É papel das escolas superiores se debruçar sobre pesquisas e descobertas que promovam o avanço em suas áreas. Mas a indústria tem função crucial a cumprir no aprimoramento constante de seus produtos, um conceito que as empresas brasileiras custaram a apreender, acomodadas pelas décadas em que atenderam quase que exclusivamente ao mercado interno com cópias, adaptações e produtos defasados tecnologicamente.

“A presença de universidades entre os maiores geradores de patentes no Brasil demonstra uma fraqueza do setor empresarial. O que move a inovação é a competição, mas, como a economia local ainda é muito fechada, as companhias orientam suas atividades para objetivos pouco inovadores”, avalia Brito Cruz, da Fapesp.

Quem põe a mão na massa empresarial concorda. “Historicamente, os empresários brasileiros não investem em laboratórios e tampouco contratam mestres e doutores para realizar pesquisas. Muitos deles, por incrível que pareça, ainda criticam o trabalho de investigação científica realizado pelas universidades”, alfineta Luiz Donaduzzi, sócio do laboratório Prati Donaduzzi e doutor em farmácia pelo Instituto Nacional Politécnico de Lorraine (INPL), na França.

Embora o muro que separa universidades e empresas na área da inovação continue de pé no Brasil, buracos vêm sendo abertos com frequência cada vez maior, permitindo que as duas frentes se mesclem, com excelentes resultados. Na própria USP, 5% dos recursos que financiam pesquisas vêm atualmente de empresas. Na Unesp são 6%; na Unicamp, 7%. “Não está muito fora dos padrões dos Estados Unidos, onde 12 universidades estão acima dos 12% e 500 ficam abaixo”, observa Brito Cruz, o diretor científico da Fapesp.

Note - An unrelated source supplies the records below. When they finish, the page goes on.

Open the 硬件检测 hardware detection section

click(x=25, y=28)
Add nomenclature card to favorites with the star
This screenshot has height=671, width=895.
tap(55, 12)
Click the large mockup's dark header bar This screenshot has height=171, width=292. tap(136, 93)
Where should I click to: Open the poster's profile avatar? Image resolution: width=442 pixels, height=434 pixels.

A Agência USP de Inovação analisa a cada ano 150 novas propostas de pesquisa em parceria com empresas. “Tomamos várias iniciativas para conscientizar os pesquisadores de que contribuir com a inovação no país não é opção, é obrigação”, diz o professor Vanderlei Bagnato, coordenador da Auspin. Uma parceria recente firmada pela agência com a Natura resultou na criação do Centro de Pesquisa em Bem-Estar e Comportamento Humano, instalado no Instituto de Psicologia. Outra, com a Shell, criou o Centro de Pesquisa para Inovação em Gás Natural, situado na Poli, com 174 pesquisadores e orçamento de 110 milhões de reais nos primeiros cinco anos de operação.

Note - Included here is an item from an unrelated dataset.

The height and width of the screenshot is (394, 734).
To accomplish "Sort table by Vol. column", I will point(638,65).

Outra parceria envolvendo a Poli foi capitaneada pelo IPT – Instituto de Pesquisa Tecnológica do estado de São Paulo – e a Gerdau, a maior produtora de aços longos das Américas. Até a década de 90, as atualizações tecnológicas na área de cilindros de laminação da empresa provinham basicamente da aquisição de tecnologia de terceiros. Quando isso deixou de fazer sentido, a Gerdau partiu para outra solução. Um dos objetivos era desenvolver soluções próprias nas áreas de desgaste a quente e oxidação. Bem sucedida, a parceria com o IPI e a Poli resultou num pedido de patente de invenção depositado pela empresa em 11 países, entre os quais EUA, Suécia e China.

Inova Unicamp: mil patentes ativas no Brasil e no exterior   Divulgação

A aproximação entre academia e indústria é mais expressiva ainda na Unicamp, outra universidade estadual paulista que se destaca no ranking do Inpi. Sua agência, a Inova Unicamp, alcançou em julho a marca de 1.000 patentes ativas no Brasil e no exterior, das quais 125 licenciadas – a receita com royalties atingiu 660 mil reais em 2016.

“Nossas pesquisas contribuem em primeiro lugar para a formação de profissionais, que é a missão da universidade, mas depois são licenciadas para empresas”, assinala Newton Frateschi, diretor-executivo da Inova Unicamp. Nesta frente avançada, no Brasil, de parcerias entre universidade e setor privado no âmbito da pesquisa e desenvolvimento, no ano passado foram firmados 23 contratos de transferência de tecnologia e a Inova intermediou 26 dos 30 convênios acertados com indústrias, a maioria na área de petróleo.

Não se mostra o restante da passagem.